AUGUST VON PLATEN
Mein Herz ist zerrissen, du liebst mich nicht!
Du ließest mich’s wissen, du liebst mich nicht!
Wiewohl ich dir flehend und werbend erschien,
Und liebesbeflissen, du liebst mich nicht!
Du hast es gesprochen, mit Worten gesagt,
Mit allzugewissen, du liebst mich nicht!
So soll ich die Sterne, so soll ich den Mond,
Die Sonne vermissen? du liebst mich nicht!
Was blüht mir die Rose? was blüht der Jasmin?
Was blühn die Narzissen? du liebst mich nicht!
1822
Das Ghasel lässt sich bis in die klassische arabische Lyrik zurückverfolgen. Doch erst im Mittelalter wurde das Wort für die klar definierte Gattung eines Gedichts verwendet, das sowohl die irdische Liebe, als auch die mystische Himmelserotik zum Thema macht. Das Reimschema dieser Gattung ist hoch kompliziert: Sowohl die Halbverse reimen sich, als auch die ganzen Verse, wobei letztere fast durchgehend aus einem Reim gebildet werden.
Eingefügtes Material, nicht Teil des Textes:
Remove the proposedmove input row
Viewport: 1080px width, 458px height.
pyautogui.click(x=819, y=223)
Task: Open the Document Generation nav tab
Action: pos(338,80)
August von Platen (1796–1835) war ein Meister dieser Form.
Die melodische Virtuosität, mit der Platen die starre Ghaselen-Form füllen kann, ist erstaunlich. Das Klanggefüge, in dem ein unglücklich Liebender sein Los beklagt, wirkt an keiner Stelle angestrengt oder überfrachtet. Platen schafft es sogar, in das Muster einen Regelverstoß als Klangnuance einzubauen. „Wiewohl ich dir flehend und werbend erschien“: Der auf „flehend“ endende Halbvers reimt nirgends, als würde er damit das vom Gedicht thematisierte Nicht-Erhört-Werden suggerieren.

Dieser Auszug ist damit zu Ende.